Employee Resource Groups (ERGs), often call Business Resource Groups, are employee led groups supported by company leadership around groups with common identities. The most popular groups are women, race and culture-based groups, LGBTQA, Veterans and People with Disabilities. Over the past few years ERG efforts have expanded into groups like Mental Health and Wellness, Parents / Caregivers, Environment Awareness and more.
ERGs ideally serve both the needs of employees and the organization around DEIB (diversity, equity, inclusion, belonging) initiatives and organize activities around leadership development, recruiting, community outreach, workplace culture and more.
Now more organizations, including one of my best clients which I have helped launch ERGs and training their leaders, have started Men’s ERGs. And this has raised some questions like:
• Why do we need a men’s ERG? They are not an under-represented minority within our organization.
• Men hold most of the power and privilege in our organization, so why would they need a group?
Yes, there are valid questions. And here are four valid reasons for the legitimacy of and the need for Men’s ERGs:
1. Men are indeed a crucial part of the diversity fabric. DEIB is about all of us working together to leverage our unique differences for good, not setting up a “We vs. Them” culture. We should never frame the discussion as one of the “diverse and the un-diverse.” Everyone is part of diversity. This also now provides availability of all employees to join an ERG that aligns with their identity in addition to joining as allies.
2. Men are now facing many of the same challenges that women have always faced in the workplace, especially as men in today’s culture are taking more responsibility for managing the home and raising the children.

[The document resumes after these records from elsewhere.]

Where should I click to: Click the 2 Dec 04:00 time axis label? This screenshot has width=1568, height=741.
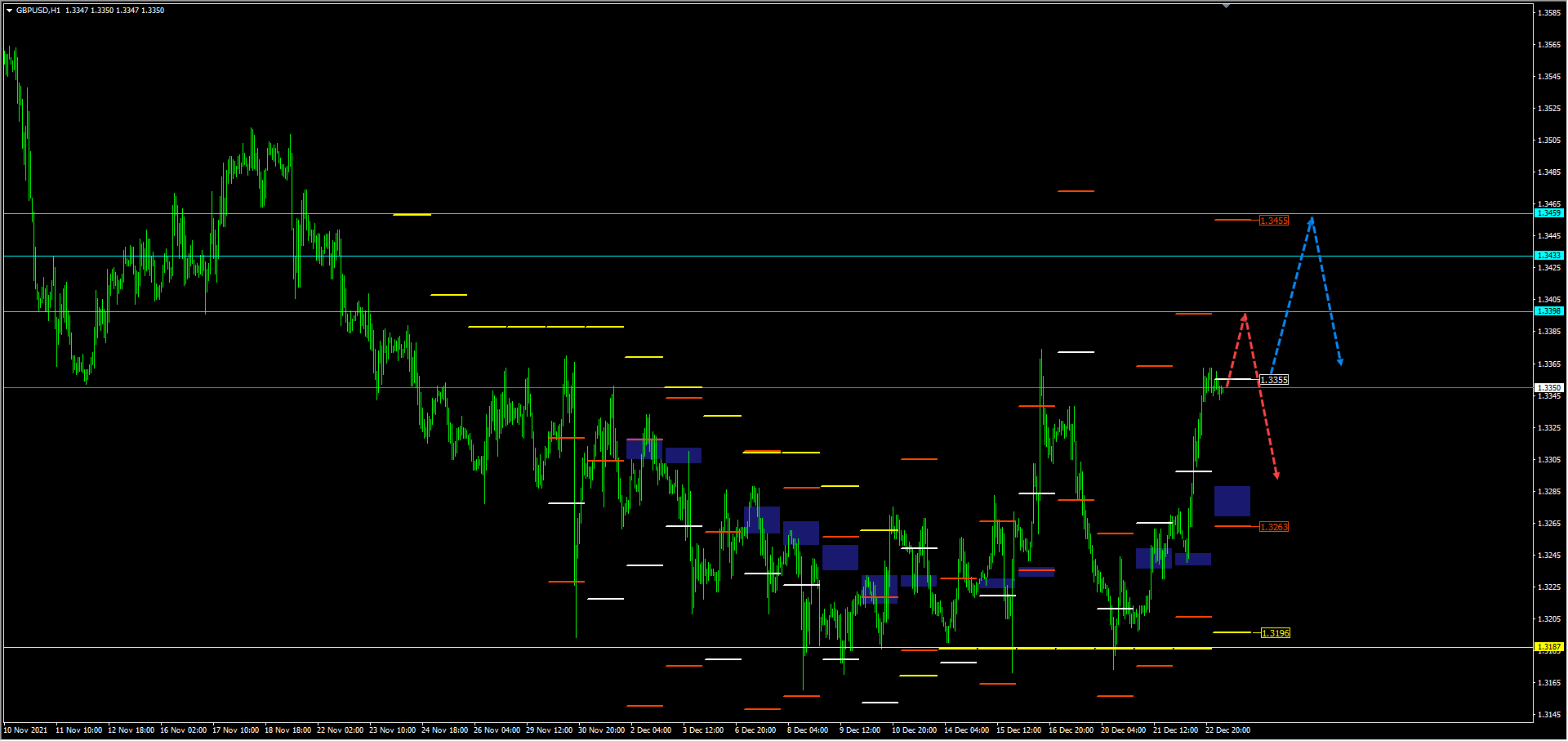651,730
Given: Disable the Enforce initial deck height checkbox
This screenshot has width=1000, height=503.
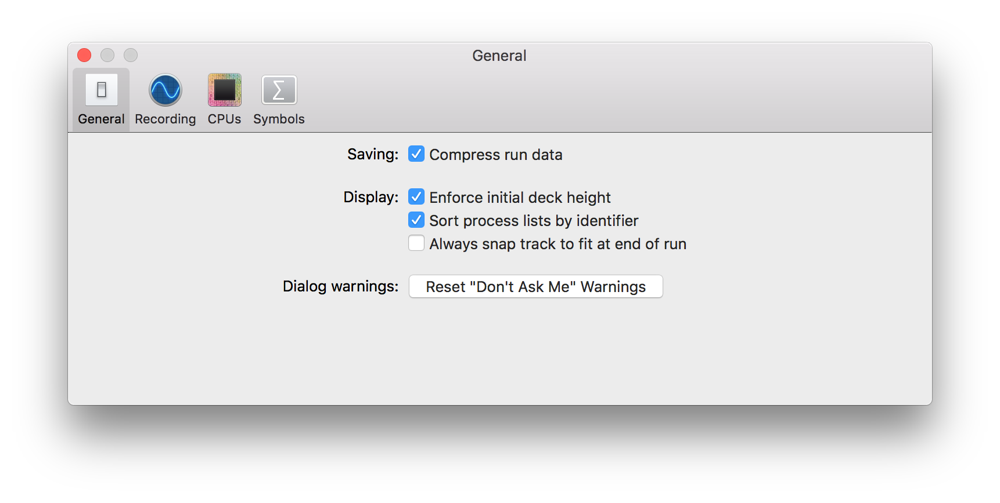Looking at the screenshot, I should pos(416,197).
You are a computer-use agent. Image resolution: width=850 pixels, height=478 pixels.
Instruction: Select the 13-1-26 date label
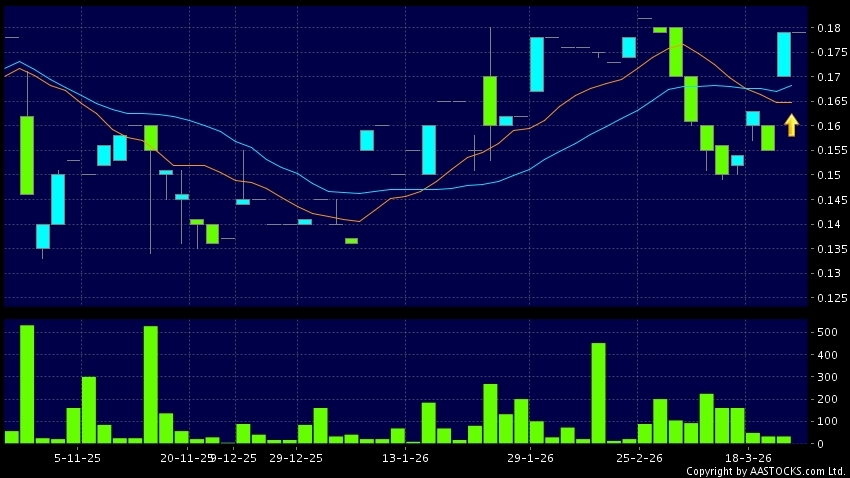click(405, 457)
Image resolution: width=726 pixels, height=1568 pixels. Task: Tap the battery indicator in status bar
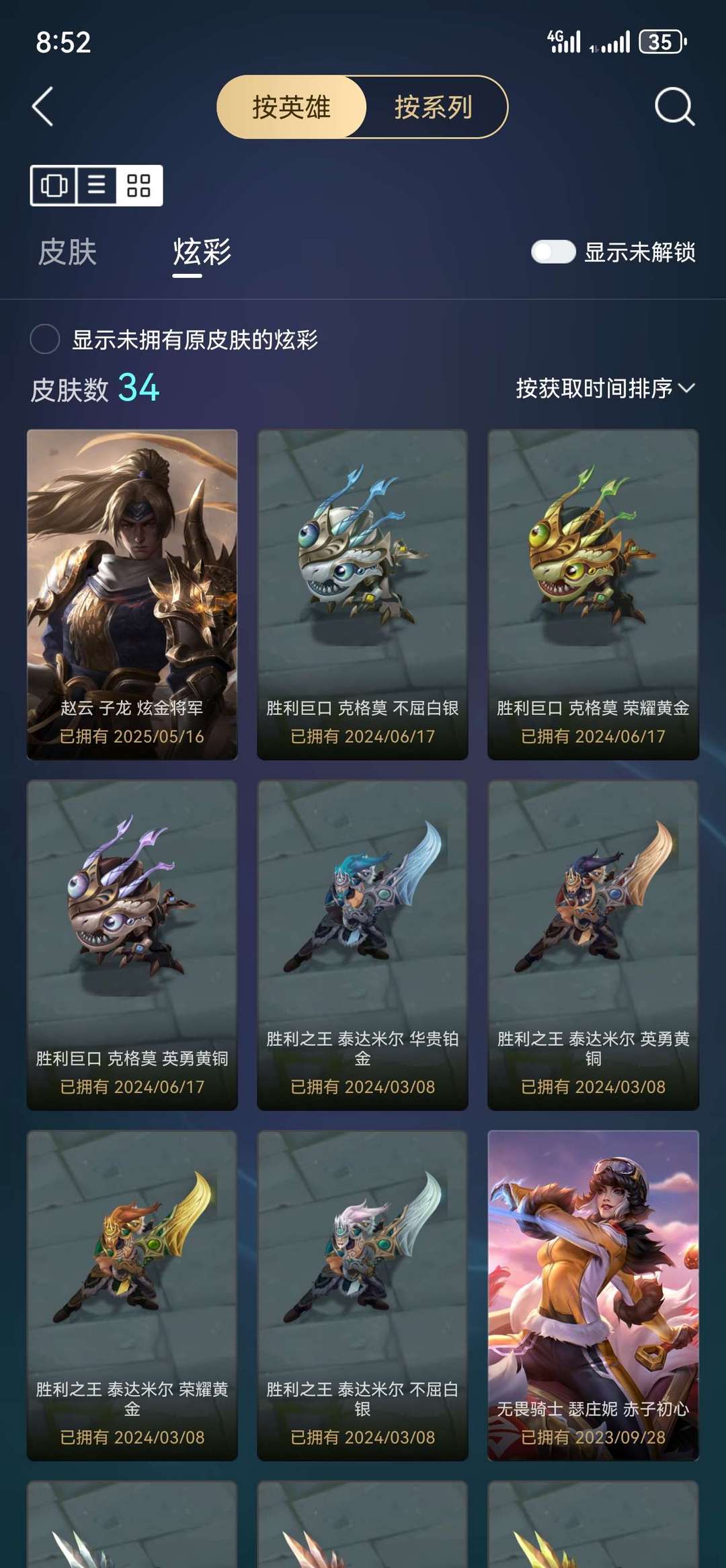(x=663, y=42)
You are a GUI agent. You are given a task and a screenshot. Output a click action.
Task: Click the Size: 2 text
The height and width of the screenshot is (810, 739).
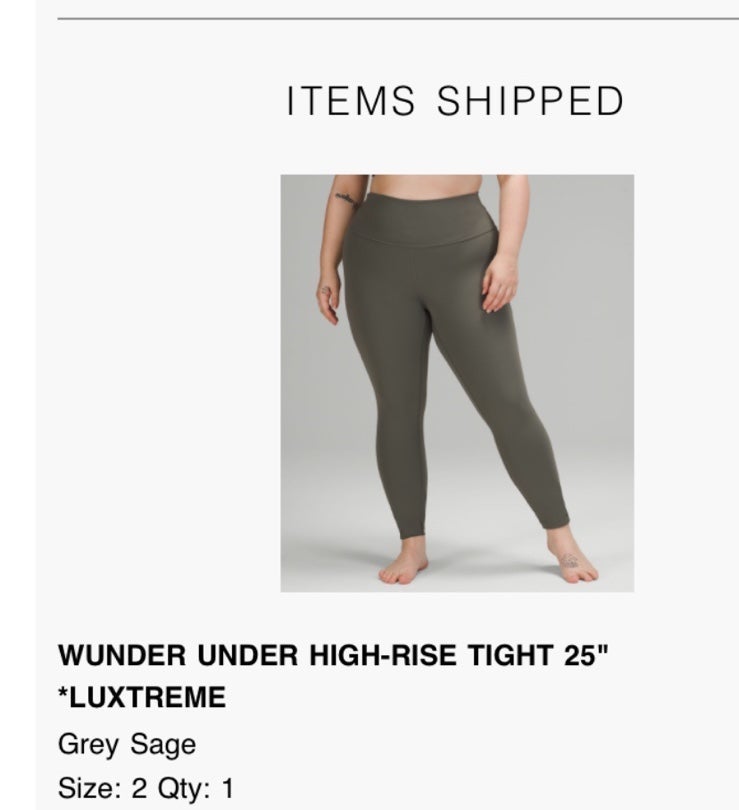click(x=103, y=788)
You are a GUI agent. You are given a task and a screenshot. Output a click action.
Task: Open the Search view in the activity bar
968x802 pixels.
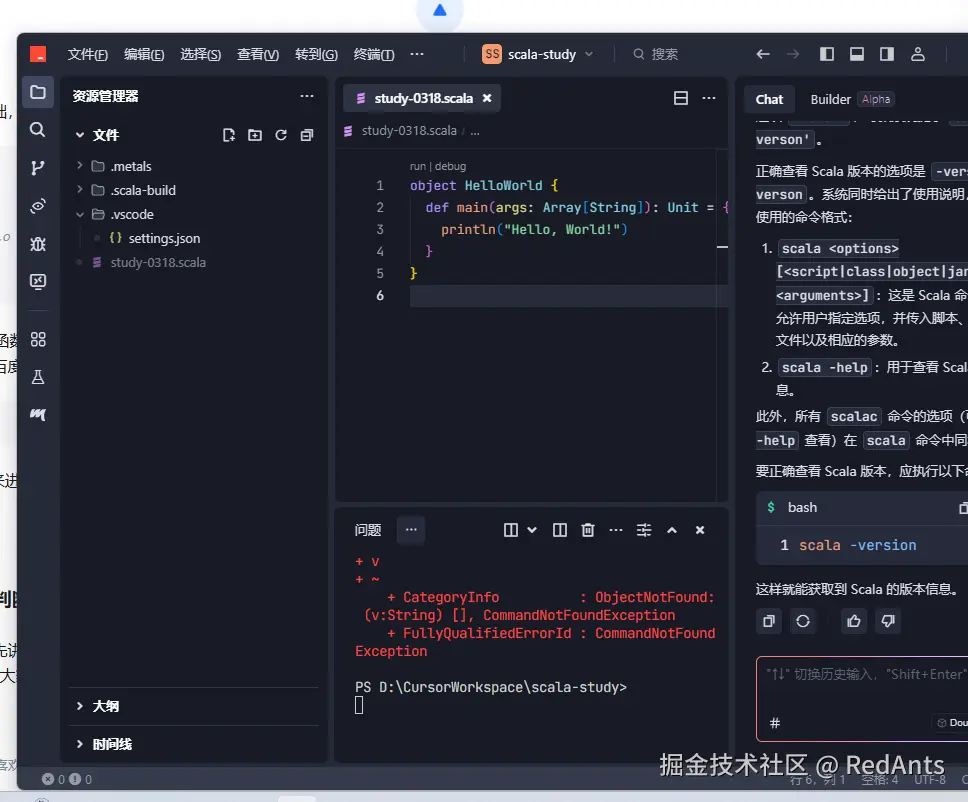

Men also may need to discuss challenges like managers who are OK with women on the team needing to leave early to pick up a sick kid from school, but look unfavorably upon their male employees who need to do the same.
3. Men can have in depth discussions on how they can work together to promote DEIB instead of being labeled as “the diversity problem.” They can team with the women’s ERG to discuss how men can better support and mentor women in the workplace and better understand challenges and issues women, racial minorities, LGBTQ+ and people with disabilities face.
4. Finally, there are some industries and organizations where men are indeed an under-represented minority.
It is great that ERGs are continuing to grow and expand into more areas so that everyone can participate in advancing DEIB in the increasingly diverse interconnected global economy.